- Opening Delimiter -
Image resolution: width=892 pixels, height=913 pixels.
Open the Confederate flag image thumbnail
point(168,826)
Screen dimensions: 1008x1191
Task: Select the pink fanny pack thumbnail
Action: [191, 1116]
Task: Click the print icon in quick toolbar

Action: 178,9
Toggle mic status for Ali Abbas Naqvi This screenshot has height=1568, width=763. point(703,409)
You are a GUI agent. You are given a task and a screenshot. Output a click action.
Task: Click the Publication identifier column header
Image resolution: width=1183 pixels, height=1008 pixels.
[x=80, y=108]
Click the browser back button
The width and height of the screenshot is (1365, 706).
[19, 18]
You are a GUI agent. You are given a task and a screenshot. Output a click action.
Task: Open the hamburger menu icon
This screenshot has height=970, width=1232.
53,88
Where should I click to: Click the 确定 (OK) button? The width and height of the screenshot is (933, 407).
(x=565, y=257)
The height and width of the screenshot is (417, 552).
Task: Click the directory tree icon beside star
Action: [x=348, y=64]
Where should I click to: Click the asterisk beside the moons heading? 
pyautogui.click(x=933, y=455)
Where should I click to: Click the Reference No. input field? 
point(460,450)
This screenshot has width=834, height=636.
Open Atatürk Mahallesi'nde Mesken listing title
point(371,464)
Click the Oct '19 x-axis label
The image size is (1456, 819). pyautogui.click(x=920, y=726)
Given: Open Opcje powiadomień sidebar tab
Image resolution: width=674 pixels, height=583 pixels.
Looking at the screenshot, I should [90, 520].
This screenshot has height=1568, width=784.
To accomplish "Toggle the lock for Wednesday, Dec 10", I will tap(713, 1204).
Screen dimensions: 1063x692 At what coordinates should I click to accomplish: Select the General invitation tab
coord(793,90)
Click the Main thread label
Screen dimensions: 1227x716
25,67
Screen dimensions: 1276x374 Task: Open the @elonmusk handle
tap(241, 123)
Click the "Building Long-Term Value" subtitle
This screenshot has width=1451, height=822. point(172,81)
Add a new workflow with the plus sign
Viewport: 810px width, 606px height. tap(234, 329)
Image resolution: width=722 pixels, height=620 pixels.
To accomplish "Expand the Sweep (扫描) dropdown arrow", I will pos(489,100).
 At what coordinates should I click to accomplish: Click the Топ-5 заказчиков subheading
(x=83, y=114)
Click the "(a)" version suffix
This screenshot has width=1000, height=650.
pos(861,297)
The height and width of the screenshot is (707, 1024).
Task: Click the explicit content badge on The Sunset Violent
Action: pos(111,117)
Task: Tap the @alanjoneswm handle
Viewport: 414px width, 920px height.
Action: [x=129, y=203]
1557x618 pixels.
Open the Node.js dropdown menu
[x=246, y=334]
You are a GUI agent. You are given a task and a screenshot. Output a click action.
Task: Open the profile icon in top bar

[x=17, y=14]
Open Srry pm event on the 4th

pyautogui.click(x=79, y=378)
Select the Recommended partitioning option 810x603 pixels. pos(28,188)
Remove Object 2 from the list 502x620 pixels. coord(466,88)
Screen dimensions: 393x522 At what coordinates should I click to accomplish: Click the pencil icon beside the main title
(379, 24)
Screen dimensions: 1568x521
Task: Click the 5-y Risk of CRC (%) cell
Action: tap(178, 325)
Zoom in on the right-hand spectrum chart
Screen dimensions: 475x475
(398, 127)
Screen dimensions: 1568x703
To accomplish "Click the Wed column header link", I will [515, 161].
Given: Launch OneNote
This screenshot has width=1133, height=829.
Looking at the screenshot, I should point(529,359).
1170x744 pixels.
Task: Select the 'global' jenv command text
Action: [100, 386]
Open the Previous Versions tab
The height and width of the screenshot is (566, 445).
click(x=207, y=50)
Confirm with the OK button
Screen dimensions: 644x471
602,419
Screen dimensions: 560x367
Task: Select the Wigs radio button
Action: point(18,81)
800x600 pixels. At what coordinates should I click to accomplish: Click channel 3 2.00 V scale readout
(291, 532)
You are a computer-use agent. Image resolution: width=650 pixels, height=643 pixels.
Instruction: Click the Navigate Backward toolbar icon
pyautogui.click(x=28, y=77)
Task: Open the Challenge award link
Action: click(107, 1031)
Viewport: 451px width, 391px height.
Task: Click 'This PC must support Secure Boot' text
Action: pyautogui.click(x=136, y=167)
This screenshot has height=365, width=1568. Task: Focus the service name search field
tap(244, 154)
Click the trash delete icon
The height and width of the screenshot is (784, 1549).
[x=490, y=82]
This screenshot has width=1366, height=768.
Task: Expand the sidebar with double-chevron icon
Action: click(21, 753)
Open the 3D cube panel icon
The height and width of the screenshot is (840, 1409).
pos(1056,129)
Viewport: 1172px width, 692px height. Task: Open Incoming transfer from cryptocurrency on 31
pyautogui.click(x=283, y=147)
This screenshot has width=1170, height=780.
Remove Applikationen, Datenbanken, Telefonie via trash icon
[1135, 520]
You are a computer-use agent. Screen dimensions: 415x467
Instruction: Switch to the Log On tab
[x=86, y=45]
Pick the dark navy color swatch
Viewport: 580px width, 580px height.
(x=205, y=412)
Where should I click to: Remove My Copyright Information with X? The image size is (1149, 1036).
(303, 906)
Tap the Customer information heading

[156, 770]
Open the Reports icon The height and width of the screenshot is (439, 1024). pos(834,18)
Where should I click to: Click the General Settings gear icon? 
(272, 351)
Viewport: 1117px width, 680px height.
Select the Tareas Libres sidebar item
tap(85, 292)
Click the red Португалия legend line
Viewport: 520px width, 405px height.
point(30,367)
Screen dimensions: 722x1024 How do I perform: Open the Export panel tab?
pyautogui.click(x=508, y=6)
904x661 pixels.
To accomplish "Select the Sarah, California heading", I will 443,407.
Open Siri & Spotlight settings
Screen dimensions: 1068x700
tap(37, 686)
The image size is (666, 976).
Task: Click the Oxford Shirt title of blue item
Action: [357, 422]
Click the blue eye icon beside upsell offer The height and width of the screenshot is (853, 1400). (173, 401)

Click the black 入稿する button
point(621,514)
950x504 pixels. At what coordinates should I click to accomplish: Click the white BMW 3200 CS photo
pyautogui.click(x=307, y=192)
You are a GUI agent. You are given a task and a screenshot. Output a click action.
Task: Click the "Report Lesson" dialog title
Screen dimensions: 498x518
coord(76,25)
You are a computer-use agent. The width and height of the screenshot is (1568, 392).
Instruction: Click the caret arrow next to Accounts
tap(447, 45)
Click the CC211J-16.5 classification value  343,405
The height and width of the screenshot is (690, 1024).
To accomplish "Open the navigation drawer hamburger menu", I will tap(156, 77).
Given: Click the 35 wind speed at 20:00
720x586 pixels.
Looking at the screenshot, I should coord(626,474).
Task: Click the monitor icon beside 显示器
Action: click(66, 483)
- Closing Delimiter -
**What to work on**
Retrieve each line of the data in which the word "hamburger" can be found.

**Answer area**
Task: Open the hamburger menu icon
To accomplish "Open the navigation drawer hamburger menu", I will tap(156, 77).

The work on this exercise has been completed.